The Government Statistician, Prof. Samuel Kobina Anim, has underscored the need to revolutionize Ghana’s national statistical system to ensure data-driven policymaking and people-centered statistics.
This comes as Ghana and Denmark signed a Memorandum of Understanding to deepen their strategic sector cooperation in statistics from 2024 to 2026.
Addressing stakeholders at the signing ceremony, Prof. Anim highlighted four key priorities – revolutionizing, recreating, reinventing, and reawakening the national statistical system.
He emphasized the need to integrate data across government agencies, ministries, and institutions to bridge the existing disconnect between data, policy documents, and implementation.
“We clearly see a disconnect at various levels within the data we work with, within policy documents in the country, and between data and policy documents,” Prof. Anim stated.
He cited the example of the recently announced “Planting for Food and Jobs Phase 2” program, which aims to benefit 2 million farmers, stressing the importance of reconciling such administrative data with existing statistics to enable effective evaluation.
The strategic cooperation with statistics, Denmark aims to facilitate data sharing across government entities, strengthening the linkages between research, statistics, and policy planning directorates within ministries.
It also produces disaggregated and people-centred statistics to inform targeted policies and interventions.
Prof. Anim outlined six pillars of people-centred statistics: data disaggregation, hopeful statistics that translate growth into poverty reduction, including vulnerable groups, measurement of climate change impacts, pandemic preparedness, and a holistic approach to quality-of-life indicators.
The Danish Ambassador to Ghana, Tom Nørring, commended Ghana’s efforts to harness the power of integrated data systems for enhanced decision-making and evidence-based policymaking.

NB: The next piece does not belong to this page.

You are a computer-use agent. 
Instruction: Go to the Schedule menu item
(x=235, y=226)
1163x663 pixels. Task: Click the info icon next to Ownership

Ambassador Nørring underscored the transformative potential of leveraging administrative data across government authorities and ministries. “Better data leads to better decisions. That is the true power of data,” he emphasized.
Citing examples such as integrating data from the Ghana Card with electoral processes, business registries, education, health, and labor market information, the Ambassador highlighted the “endless opportunities” for a national statistical bureau to produce insightful analyses to guide policies.